--- Provided material ---

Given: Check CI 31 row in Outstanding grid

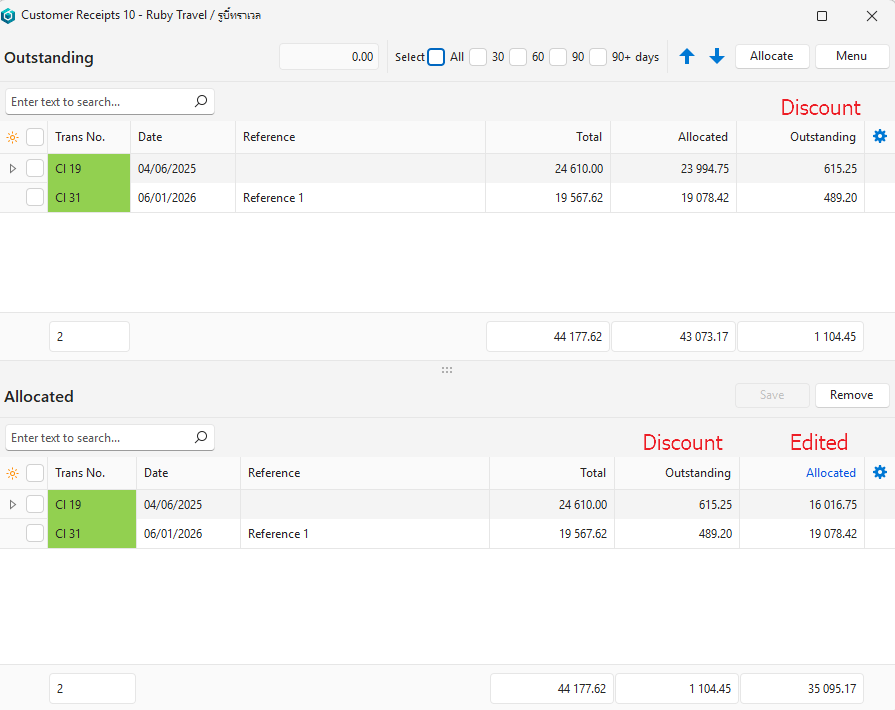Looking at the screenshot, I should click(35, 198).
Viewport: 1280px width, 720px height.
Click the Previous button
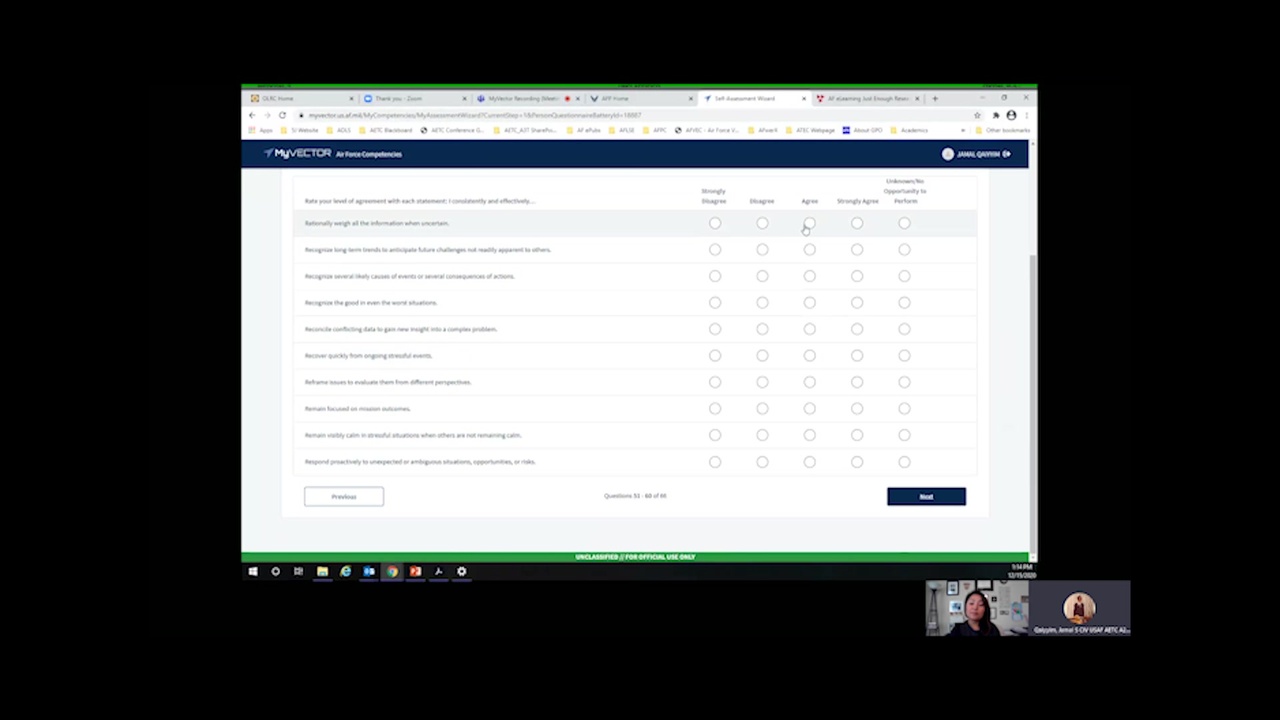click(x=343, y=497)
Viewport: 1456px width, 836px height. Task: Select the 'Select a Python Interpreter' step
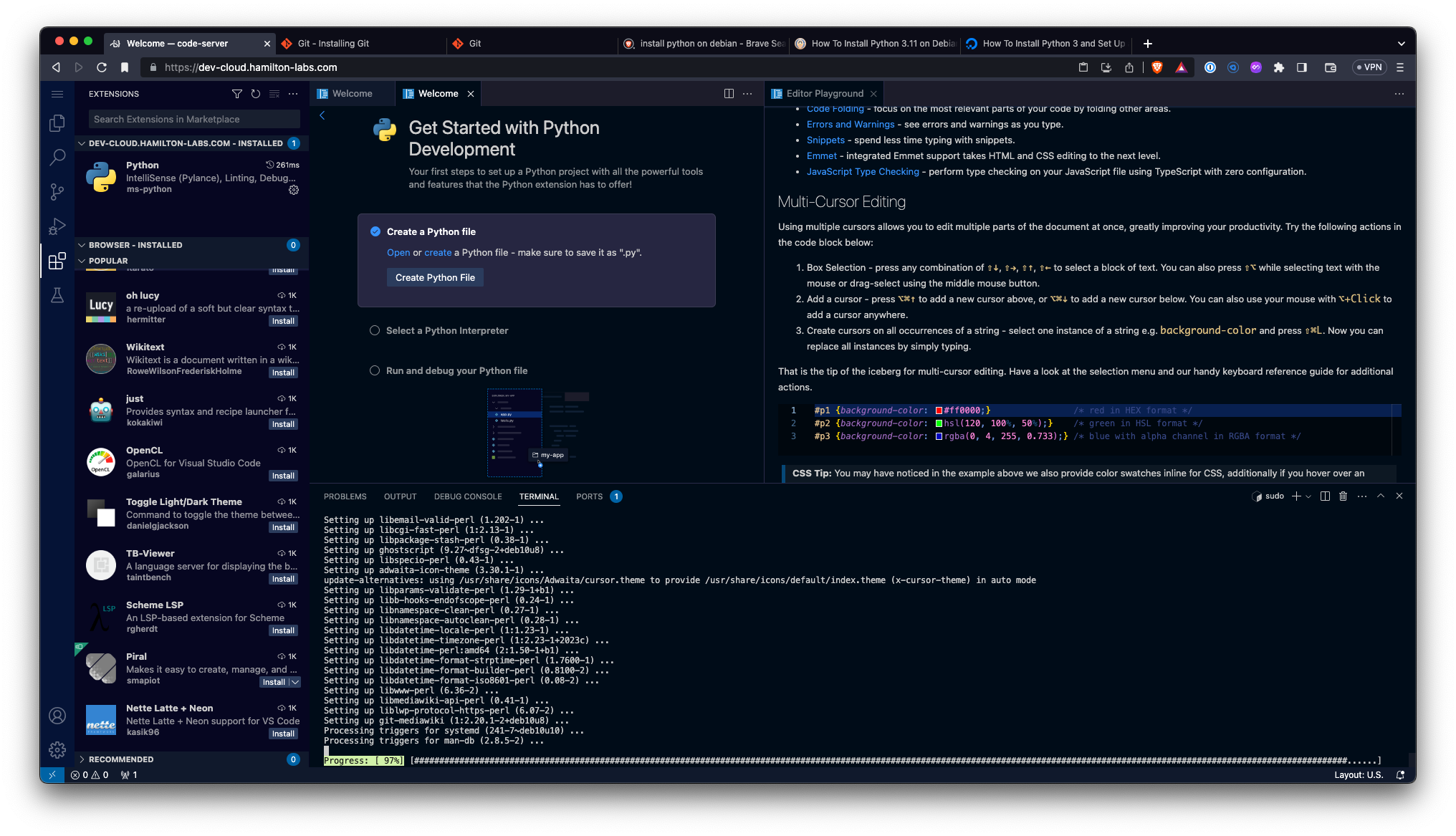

---

__What is expected__. Pull out each line of the records above that contains the word "height".

__The answer__.
Viewport: 1280px width, 720px height.
Viewport: 1456px width, 836px height. Task: Select the 'Select a Python Interpreter' step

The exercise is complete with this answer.